• [WHAT IS REQUIRED]: From the data below, copy exactly the lines that lie between the one holding "Where should I" and the one holding "You are a GUI", including both, and nothing more.

• [STORED DATA]:
Start of Block

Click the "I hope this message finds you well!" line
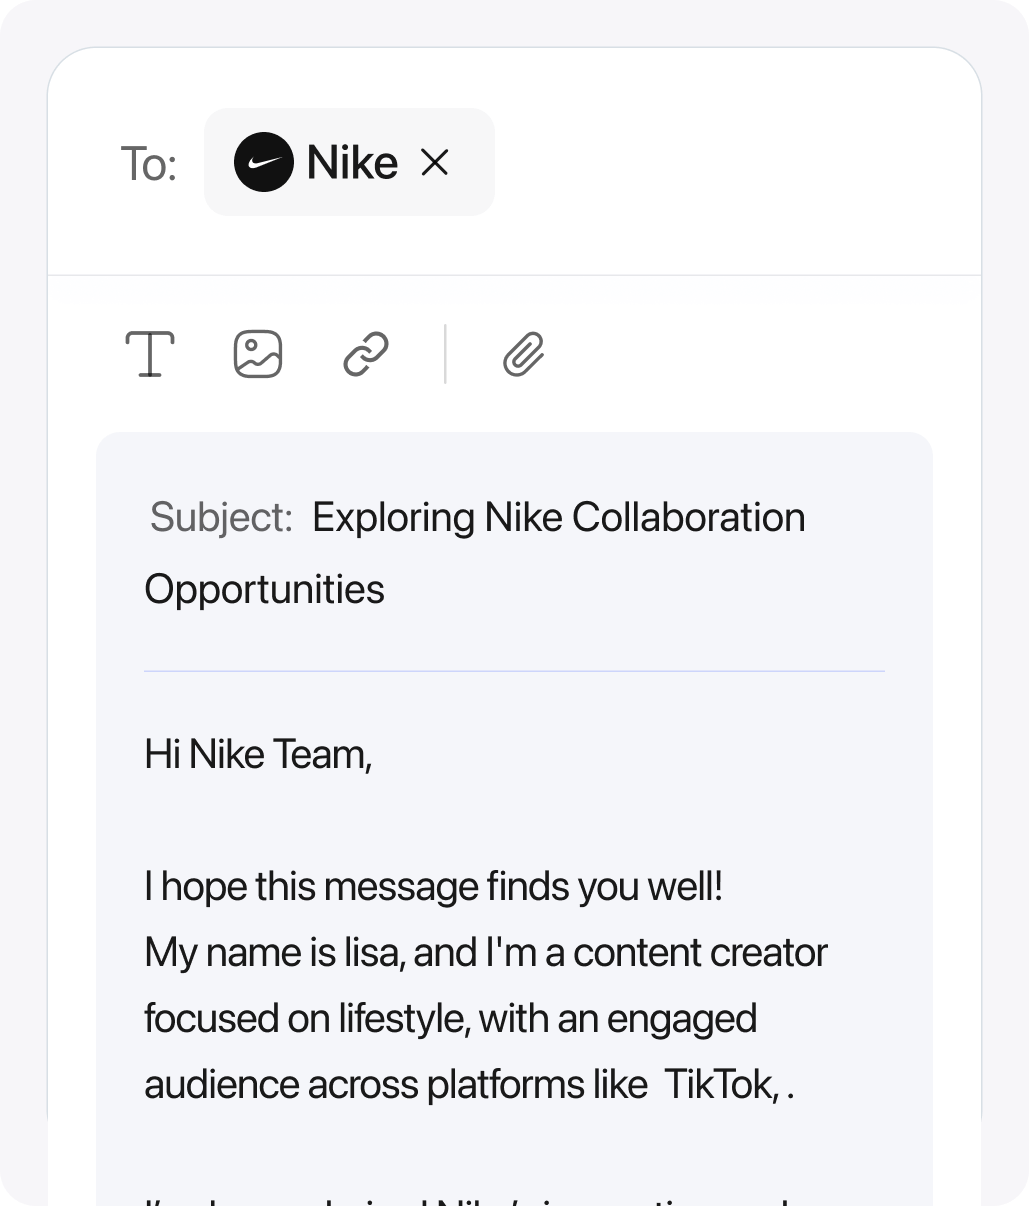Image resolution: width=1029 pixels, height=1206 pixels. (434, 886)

End of Block
Start of Block

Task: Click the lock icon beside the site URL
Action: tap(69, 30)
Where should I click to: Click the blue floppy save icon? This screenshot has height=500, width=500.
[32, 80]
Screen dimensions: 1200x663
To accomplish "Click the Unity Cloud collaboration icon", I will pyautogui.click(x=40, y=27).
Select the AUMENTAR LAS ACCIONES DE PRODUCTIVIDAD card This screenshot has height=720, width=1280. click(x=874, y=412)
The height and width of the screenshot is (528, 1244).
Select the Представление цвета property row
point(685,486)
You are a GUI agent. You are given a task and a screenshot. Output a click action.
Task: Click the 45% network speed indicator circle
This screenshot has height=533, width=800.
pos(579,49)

End of Block

• [WRITTEN ANSWER]:
Where should I click to: Click the blue floppy save icon? This screenshot has height=500, width=500.
[32, 80]
Screen dimensions: 1200x663
To accomplish "Click the Unity Cloud collaboration icon", I will pyautogui.click(x=40, y=27).
Select the AUMENTAR LAS ACCIONES DE PRODUCTIVIDAD card This screenshot has height=720, width=1280. click(x=874, y=412)
The height and width of the screenshot is (528, 1244).
Select the Представление цвета property row
point(685,486)
You are a GUI agent. You are given a task and a screenshot. Output a click action.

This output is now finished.